Interpretation / Description

Chanda Maharoshana Nine Deity Mandala (Tibetan: tro wo tum po chen po mi yo wa lha gu kyil khor): from the Father (method) division of Anuttarayoga Tantra.

In the center of the mandala with one face and two hands, blue in colour, is the principle deity Chanda Maharoshana (also referred to as Achala). The right hand is upraised holding a flaming sword of wisdom and the left placed at the heart holds a vajra lasso and embraces the consort. In a kneeling posture with the right knee touching the ground and the left raised up he sits surrounded by the bright red flames of pristine awareness. The consort blue Mamaki embraces with both legs.

In the four directions surrounding the central pair are Red, Green, White and Yellow Achalas, in a similar posture, along with their consorts sitting at the intermediate directions, in relaxed postures.
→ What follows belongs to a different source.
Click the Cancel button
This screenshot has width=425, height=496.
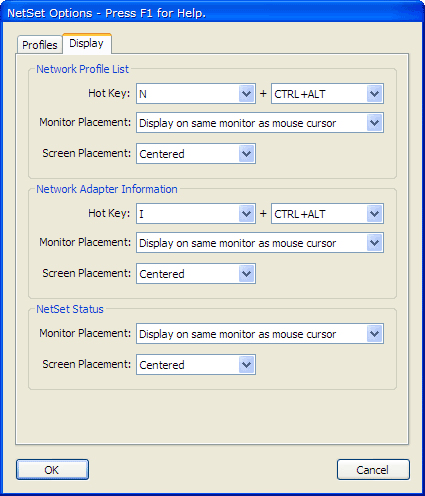pyautogui.click(x=373, y=470)
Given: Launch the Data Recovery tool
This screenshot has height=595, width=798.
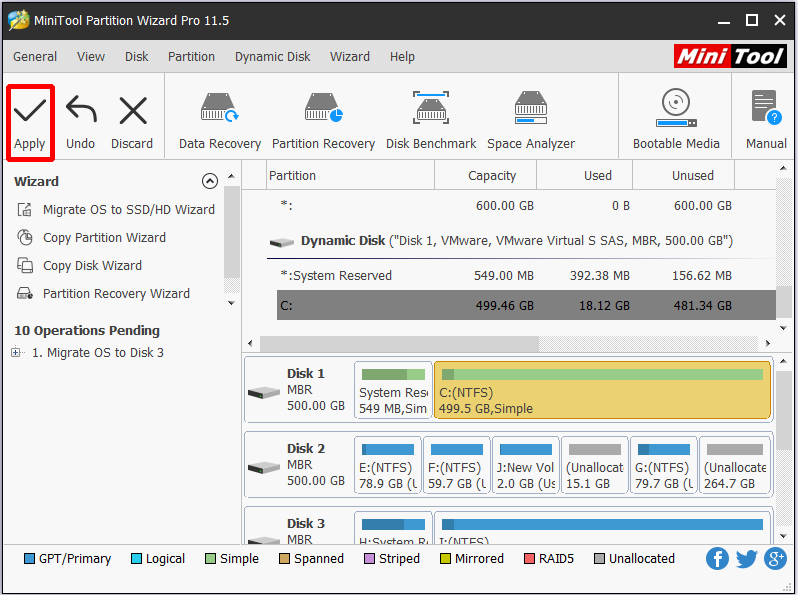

At the four doors, T shaped structures, are four door guardians. The square palace structure sits atop a giant double vajra serving as the ground, above a huge lotus blossom with the petals forming a ring. Outside of that is a circle of gold vajras followed by the five coloured flames of pristine awareness. The source text for this deity is the Shri Vajrachandachittaguhya tantra.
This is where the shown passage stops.